Thursday afternoon I went on an urban trail run that traversed highway cloverleafs and wildlife preserves. The crews building the new tollway and bridge were sheltered in place, evidently, so I was able to run right up the little mountain of dirt they have built where the old onramp used to be, near the deserted traffic island I wrote about a couple of weeks ago. As I came down the other side, I noticed fresh animal tracks there, deep in the construction zone—a big deer and a small coyote, maybe the one tracking the other. I wondered if the sudden stillness of the city has given them license to venture further into our realm. Even as the path they were on will soon be an impassable concrete corridor. Assuming the building doesn’t stop.
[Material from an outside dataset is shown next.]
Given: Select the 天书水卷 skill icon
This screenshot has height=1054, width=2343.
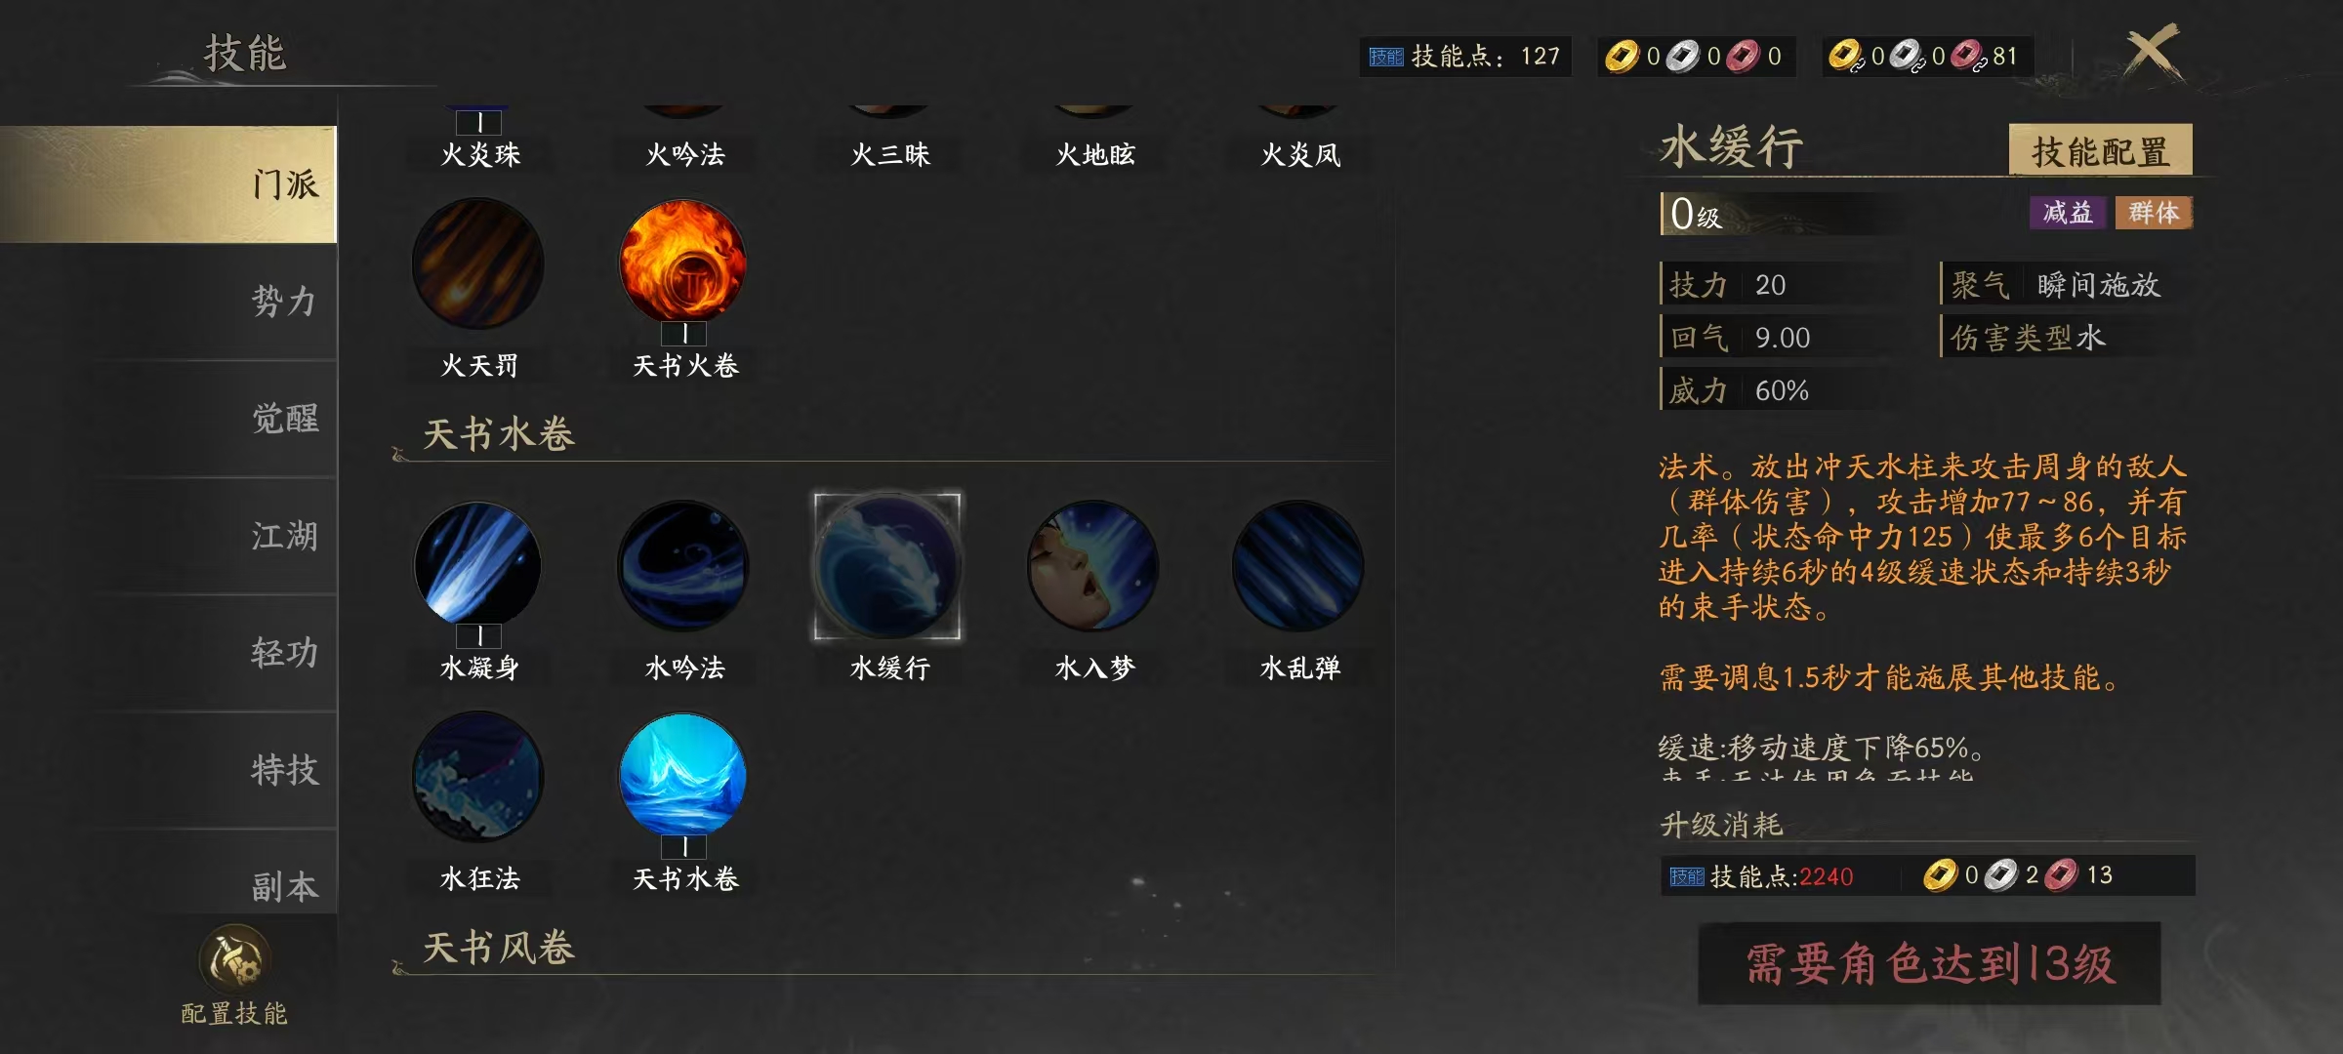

I spent most of my week inside, busy with work. I got to read the city government’s shelter in place order for my clients, and see how much ambiguity it creates around what constitutes an “Essential Business.” I also worked my way through the copy editor’s mark-up of the book I have scheduled for publication this summer. Writing dystopian fiction feels like a frivolous undertaking when true dystopia takes over real life with disaster movie immediacy. That the book has utopian aspirations helps, telling the story of people trying to cobble together a better tomorrow in the aftermath of a nation-breaking crisis that leads to mass joblessness and food insecurity. But writing science fiction gets tricky when the idea of the future makes the kinds of evasive maneuvers it has been making lately—even in the six short weeks between turning the manuscript in and moving to production.
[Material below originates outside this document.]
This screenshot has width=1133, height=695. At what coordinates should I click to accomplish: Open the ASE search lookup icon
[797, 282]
A main purpose of narrative exercises like that, at least for me, is to create liberated territory for the imagination of how else life could be. It’s easier to imagine the end of the world than a real change in the political system, or what comes after capitalism, as many smarter people have said in various permutations. But when those kinds of changes happen IRL, as the human anthill is frozen by a virus some say crossed the species barrier through the habitat destruction of urban sprawl, and the strengths and weaknesses of our existing system are exposed in high relief, the opportunities for applied science fiction are manifest. Maybe the way we have been living isn’t the only way we could.
The immediate task is to take care of our neighbors, and to remedy the damage the last two weeks have unleashed here, and that are only just unfolding. But as we experience what life feels like unleashed from the cubicle treadmill, and from the illusory addictions of consumerism, it’s hard to imagine going right back to the way it was before. And as you witness the stillness of which the metropolis is capable, it’s a lot easier to imagine a world in which the animals hiding just outside of our view are able to share the city with us more openly. Not unlike these black-bellied whistling ducks I have been seeing all week, chattering in the trees and power poles around the industrial lots of East Austin, moving into territory far from the sanctuary of the river where we used to see them exclusively during the nadir of the Great Recession. Maybe they can see the future more clearly than we can.
Several of you expressed appreciation from my recommendation last week of The Great Leveler by Walter Scheidel, a study of how pandemics and other violent disruptions of human societies impact wealth and inequality. For the deep origins of that inequality, and most of our other problems, another excellent read is James Scott’s Against the Grain: A Deep History of the Earliest States, which postulates a very different take on the agricultural revolution and the ways in which humanity made nature its servant.
And if you are looking for more page-turning quarantine reading, I was pleasantly surprised to see this recommendation last weekend from the author of the brilliant Networks of New York: An Illustrated Field Guide to Urban Internet Infrastructure and The Training Commission, fwiw:
Have a safe week, and get outside in the fog if you can.